La autoridad municipal correspondió al privilegio mejorando la imagen que esta concentración comercial ofrecía. Decretó sustituir las casetas de madera y “zarzos de anea” fabricados a mediados del siglo XVIII por otras “más vistosas y de solidez bastante para poner a cubierto de las lluvias a los comerciantes y a los géneros que trajesen a vender”.

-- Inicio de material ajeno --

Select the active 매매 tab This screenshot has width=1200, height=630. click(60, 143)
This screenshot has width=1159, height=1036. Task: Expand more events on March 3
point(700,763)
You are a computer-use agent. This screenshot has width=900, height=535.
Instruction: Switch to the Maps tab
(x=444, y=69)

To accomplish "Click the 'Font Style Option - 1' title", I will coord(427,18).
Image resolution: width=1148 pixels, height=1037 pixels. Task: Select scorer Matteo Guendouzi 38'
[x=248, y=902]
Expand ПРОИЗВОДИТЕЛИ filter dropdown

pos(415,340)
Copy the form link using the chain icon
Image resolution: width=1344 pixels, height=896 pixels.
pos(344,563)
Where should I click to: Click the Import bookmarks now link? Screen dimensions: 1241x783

A punto de adoptar el definitivo acuerdo, Mariano Garríguez, administrador de Francisco de Borja Álvarez de Toledo, XII marqués de Villafranca, expuso al Concejo que su señor, y señor de la villa, ofrecía construir a sus expensas las casetas que se precisasen cada año. Se comprometía a fabricarlas en madera, con la solidez y buena apariencia que el cabildo creyese oportuno. A cambio, el noble recibiría de los mercaderes y artesanos que las ocupasen un alquiler año tras año hasta reintegrar el dinero empleado en su construcción y mantenimiento. Una vez amortizadas, el cabildo y el administrador de los Villafranca acordarían el sistema de gestión sobre las casetas que mejor conviniese a ambas partes. La propuesta fue acogida con júbilo por el Concejo que, de este modo, evitaba una inversión que habría mermado sus raquíticos fondos.
A NOVIEMBRE
Apenas habían transcurrido cinco años de la concesión del privilegio, la feria sufrió su primer cambio de fecha. Aunque el acta del cabildo celebrado el 25 de septiembre de 1805 no desvela la naturaleza de las causas, tanto el mercado semanal como la feria quedaron en suspenso hasta que no se disiparan los riesgos motivados por la declaración en algún punto cercano de una epidemia de fiebre amarilla, la enfermedad infecciosa más común en esa época.
Aquel año no hubo feria en agosto, el cabildo la trasladó a noviembre, dando principio el día 8 a fin de que coincidiese su desarrollo con la festividad del patrón San Diego de Alcalá, señalada el día 12 -y no el 13 como en la actualidad- en el santoral de entonces. Aunque la alteración del período ferial será habitual y diversa durante el último cuarto del siglo XIX, hasta la centuria siguiente no se aprovechará el día del patrón para acomodar la celebración de la feria, antesala de la definitiva ubicación que vivimos los contemporáneos desde la década de 1980.
*Enrique Fernández Bolea es cronista oficial de Cuevas del Almanzora.